What the task asks:
Which lines of the records below contain the word "temperature"? Show each one.

(Supplied data)

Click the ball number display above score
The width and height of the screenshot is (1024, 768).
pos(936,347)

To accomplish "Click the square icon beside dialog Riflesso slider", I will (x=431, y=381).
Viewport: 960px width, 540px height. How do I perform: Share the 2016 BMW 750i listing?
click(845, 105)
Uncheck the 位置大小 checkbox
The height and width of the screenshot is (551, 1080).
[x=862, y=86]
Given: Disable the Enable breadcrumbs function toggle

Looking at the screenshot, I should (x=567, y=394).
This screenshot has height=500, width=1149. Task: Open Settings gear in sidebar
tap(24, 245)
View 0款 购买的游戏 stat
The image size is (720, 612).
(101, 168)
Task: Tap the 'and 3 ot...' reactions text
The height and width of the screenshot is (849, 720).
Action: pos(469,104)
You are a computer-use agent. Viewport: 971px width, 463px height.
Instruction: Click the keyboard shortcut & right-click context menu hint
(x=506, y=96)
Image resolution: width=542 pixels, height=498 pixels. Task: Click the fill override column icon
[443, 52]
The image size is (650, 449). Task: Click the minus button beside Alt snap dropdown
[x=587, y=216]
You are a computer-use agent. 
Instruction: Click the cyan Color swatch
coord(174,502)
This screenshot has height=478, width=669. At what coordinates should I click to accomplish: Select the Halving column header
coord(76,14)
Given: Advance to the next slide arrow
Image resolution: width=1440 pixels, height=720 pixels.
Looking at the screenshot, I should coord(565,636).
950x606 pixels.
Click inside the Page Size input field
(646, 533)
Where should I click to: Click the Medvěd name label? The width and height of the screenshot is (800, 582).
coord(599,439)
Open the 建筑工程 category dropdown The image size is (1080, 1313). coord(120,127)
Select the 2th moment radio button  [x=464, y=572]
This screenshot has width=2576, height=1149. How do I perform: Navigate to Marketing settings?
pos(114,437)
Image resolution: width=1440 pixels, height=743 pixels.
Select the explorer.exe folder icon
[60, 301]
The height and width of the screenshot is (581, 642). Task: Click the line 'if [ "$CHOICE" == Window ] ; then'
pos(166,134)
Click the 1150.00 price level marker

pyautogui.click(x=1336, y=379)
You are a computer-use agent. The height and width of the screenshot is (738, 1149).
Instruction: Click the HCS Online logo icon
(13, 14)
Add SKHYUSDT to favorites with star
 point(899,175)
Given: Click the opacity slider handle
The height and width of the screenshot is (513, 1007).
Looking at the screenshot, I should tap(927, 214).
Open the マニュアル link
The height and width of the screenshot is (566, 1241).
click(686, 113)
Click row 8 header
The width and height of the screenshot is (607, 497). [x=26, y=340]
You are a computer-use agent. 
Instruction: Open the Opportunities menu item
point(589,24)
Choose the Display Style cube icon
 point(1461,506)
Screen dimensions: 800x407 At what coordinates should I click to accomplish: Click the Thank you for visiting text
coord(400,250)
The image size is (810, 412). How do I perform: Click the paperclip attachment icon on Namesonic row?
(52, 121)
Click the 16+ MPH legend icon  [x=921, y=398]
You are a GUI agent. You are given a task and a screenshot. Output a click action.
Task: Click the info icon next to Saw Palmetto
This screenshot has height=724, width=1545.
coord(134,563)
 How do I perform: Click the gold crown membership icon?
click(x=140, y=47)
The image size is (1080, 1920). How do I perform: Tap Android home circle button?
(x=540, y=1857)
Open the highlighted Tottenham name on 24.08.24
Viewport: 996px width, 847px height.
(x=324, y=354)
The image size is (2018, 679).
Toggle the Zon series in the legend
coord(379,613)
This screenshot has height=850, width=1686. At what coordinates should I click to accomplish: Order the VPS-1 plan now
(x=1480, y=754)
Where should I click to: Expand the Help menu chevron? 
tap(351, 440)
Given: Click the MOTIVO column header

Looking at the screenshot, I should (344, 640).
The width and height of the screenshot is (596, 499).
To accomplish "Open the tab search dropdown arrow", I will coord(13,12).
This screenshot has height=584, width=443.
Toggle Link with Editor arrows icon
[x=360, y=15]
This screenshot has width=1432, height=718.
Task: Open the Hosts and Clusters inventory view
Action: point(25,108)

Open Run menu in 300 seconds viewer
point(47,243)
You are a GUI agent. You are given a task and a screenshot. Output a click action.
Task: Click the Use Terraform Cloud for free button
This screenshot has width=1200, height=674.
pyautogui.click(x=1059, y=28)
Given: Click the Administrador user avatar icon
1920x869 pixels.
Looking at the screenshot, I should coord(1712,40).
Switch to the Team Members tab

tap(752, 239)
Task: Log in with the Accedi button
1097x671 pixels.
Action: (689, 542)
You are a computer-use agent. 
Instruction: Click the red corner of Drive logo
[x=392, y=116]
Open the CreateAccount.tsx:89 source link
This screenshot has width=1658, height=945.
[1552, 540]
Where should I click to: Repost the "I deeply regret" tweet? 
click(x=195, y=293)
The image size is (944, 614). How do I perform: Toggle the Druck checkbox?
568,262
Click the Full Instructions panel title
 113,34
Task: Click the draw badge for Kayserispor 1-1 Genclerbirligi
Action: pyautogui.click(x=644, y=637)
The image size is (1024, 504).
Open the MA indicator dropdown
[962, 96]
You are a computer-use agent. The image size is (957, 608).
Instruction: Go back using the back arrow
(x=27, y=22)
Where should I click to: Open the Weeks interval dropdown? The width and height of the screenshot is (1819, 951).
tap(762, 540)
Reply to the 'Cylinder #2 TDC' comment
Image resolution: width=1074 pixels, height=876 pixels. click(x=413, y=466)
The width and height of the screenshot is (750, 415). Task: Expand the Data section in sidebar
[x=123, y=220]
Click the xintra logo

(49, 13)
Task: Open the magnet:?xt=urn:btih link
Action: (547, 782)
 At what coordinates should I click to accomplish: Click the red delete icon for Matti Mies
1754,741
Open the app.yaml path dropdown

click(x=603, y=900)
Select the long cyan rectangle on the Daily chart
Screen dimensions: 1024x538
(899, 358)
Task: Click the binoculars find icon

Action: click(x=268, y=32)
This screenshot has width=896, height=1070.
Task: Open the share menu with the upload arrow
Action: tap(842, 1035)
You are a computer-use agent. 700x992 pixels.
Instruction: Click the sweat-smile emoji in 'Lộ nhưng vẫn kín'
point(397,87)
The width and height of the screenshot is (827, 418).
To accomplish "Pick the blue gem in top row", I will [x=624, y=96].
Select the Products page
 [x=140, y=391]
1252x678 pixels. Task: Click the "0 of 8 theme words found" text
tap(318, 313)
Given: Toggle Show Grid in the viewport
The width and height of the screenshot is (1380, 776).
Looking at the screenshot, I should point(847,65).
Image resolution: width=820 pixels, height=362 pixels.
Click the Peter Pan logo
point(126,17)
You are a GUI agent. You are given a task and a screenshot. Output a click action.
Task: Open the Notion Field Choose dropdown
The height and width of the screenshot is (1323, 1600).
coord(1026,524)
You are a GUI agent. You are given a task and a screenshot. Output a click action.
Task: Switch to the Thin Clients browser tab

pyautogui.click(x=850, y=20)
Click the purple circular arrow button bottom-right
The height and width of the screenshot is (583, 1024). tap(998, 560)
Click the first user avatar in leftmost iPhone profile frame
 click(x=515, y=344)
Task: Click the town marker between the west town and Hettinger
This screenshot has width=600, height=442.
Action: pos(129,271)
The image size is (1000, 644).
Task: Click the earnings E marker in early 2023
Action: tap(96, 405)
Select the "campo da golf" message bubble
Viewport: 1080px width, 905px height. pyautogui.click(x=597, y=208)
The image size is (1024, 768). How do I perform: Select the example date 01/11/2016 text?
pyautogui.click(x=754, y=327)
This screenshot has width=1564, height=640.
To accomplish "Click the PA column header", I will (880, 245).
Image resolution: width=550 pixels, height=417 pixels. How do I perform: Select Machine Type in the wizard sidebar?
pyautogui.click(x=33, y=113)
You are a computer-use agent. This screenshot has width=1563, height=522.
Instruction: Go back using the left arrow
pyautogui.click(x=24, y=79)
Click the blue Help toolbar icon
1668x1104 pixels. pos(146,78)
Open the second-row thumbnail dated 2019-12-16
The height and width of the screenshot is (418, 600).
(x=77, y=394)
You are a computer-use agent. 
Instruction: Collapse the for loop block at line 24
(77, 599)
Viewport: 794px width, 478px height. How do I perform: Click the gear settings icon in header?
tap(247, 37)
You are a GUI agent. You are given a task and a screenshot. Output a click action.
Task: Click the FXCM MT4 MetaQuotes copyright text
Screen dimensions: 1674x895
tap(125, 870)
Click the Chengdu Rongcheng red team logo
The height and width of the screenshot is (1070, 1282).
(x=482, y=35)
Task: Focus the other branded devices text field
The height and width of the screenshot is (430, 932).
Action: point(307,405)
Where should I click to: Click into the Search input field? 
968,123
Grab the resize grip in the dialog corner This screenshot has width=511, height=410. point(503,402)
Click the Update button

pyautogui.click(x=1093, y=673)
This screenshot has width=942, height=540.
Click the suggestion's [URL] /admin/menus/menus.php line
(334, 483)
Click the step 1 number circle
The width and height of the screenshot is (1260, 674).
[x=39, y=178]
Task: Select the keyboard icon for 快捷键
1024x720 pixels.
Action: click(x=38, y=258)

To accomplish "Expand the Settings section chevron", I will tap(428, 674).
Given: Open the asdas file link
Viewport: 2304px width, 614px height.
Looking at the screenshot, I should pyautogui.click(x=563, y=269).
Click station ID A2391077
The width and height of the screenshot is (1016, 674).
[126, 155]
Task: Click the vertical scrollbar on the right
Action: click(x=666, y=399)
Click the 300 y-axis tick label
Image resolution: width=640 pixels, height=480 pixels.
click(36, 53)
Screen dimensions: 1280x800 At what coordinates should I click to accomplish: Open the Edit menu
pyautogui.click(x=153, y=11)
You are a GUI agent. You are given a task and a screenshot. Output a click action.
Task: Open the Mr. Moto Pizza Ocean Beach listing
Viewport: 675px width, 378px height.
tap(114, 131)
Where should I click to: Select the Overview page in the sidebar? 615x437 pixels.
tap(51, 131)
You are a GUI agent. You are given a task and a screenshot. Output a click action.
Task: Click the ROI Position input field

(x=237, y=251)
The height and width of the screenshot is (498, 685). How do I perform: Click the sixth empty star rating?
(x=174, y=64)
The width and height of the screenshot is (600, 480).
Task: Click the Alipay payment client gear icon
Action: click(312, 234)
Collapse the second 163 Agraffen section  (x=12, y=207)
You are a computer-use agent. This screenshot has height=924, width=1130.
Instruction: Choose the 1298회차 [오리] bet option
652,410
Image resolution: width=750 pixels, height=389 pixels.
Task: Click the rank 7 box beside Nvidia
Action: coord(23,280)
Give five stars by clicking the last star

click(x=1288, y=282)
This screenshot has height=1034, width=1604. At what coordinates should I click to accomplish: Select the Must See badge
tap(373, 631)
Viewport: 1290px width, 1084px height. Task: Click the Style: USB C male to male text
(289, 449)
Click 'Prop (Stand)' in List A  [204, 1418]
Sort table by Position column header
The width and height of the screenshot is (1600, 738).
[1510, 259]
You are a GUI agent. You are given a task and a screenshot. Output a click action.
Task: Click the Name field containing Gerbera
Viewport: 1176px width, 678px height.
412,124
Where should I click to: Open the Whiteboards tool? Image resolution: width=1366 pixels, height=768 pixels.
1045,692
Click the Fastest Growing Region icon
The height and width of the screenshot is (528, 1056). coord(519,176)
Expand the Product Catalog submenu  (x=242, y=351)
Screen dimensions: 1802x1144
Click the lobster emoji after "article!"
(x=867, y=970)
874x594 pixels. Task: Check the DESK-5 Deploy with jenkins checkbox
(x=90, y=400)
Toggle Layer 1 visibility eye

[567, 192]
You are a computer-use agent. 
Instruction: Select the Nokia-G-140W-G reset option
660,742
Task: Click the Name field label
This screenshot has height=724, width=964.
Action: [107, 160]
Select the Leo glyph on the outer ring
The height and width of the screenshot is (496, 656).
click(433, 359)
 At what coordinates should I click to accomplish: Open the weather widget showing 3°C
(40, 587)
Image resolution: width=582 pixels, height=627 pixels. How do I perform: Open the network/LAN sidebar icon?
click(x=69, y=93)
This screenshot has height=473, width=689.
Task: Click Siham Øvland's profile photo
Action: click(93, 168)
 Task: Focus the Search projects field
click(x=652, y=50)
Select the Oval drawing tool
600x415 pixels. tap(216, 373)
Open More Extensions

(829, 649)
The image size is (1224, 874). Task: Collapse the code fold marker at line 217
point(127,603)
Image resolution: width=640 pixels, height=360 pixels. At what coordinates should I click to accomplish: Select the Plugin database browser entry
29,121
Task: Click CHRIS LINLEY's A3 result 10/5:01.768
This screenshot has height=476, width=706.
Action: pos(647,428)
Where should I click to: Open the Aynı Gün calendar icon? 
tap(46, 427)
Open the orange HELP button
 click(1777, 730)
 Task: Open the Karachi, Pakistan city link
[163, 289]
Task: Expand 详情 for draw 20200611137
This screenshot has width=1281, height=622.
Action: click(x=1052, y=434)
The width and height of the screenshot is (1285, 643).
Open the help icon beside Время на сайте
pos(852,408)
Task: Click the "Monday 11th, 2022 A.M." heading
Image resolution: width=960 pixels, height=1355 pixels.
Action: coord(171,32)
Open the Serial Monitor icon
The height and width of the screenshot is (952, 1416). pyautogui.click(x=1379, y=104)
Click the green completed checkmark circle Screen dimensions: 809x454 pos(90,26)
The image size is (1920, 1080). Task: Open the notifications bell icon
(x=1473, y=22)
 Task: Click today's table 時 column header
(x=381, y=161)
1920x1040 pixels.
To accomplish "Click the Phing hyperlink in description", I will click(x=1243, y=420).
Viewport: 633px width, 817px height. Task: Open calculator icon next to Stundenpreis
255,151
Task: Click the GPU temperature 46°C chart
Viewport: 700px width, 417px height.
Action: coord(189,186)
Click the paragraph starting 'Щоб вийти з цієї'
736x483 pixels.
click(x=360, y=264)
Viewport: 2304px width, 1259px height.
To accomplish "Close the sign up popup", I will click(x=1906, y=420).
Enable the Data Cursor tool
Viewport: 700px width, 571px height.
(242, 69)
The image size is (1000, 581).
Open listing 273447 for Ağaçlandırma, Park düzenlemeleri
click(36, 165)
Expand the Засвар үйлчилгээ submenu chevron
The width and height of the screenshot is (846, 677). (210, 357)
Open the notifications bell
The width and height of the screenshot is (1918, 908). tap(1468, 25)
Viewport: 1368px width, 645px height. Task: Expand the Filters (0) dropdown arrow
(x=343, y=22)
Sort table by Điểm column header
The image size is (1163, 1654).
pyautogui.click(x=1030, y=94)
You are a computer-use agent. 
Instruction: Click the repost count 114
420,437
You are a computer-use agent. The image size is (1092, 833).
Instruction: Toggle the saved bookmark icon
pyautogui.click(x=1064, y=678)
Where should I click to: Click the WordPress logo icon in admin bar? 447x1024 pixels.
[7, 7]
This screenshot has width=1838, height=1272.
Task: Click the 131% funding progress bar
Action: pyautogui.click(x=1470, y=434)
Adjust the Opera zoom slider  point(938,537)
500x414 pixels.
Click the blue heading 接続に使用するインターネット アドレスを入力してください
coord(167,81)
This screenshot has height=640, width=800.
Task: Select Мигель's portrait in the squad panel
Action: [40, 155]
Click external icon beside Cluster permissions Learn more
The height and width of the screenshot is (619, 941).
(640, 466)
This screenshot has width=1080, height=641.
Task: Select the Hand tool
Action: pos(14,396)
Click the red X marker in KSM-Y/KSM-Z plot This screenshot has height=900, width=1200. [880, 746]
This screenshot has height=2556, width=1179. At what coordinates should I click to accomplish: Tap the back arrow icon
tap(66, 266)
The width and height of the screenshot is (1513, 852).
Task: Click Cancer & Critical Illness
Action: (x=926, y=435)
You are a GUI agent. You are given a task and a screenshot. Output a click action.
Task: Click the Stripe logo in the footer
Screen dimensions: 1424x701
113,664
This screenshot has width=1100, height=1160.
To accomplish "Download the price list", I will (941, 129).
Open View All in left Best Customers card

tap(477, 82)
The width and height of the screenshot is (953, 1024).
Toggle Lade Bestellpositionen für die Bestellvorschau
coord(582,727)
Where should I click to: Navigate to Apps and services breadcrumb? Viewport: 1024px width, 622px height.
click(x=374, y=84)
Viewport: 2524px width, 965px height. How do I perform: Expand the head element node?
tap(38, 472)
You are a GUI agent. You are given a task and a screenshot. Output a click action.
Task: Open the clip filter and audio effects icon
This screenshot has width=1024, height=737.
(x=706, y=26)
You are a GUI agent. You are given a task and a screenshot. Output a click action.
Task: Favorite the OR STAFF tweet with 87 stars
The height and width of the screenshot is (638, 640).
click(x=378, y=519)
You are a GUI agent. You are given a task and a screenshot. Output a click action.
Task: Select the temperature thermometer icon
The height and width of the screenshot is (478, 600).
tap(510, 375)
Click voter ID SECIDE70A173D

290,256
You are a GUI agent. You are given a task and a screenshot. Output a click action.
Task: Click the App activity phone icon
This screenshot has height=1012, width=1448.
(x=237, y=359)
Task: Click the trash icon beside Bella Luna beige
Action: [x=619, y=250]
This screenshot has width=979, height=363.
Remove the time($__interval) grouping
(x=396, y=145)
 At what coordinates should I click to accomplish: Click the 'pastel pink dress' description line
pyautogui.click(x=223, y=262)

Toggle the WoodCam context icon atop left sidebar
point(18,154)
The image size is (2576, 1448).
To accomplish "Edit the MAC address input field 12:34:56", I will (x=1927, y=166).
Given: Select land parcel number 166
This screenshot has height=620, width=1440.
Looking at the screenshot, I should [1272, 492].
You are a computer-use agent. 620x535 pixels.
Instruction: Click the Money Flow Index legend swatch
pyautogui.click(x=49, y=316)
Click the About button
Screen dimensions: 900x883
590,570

(End Supplied data)

Finished exercise:
Task: Click the GPU temperature 46°C chart
Task: Select the temperature thermometer icon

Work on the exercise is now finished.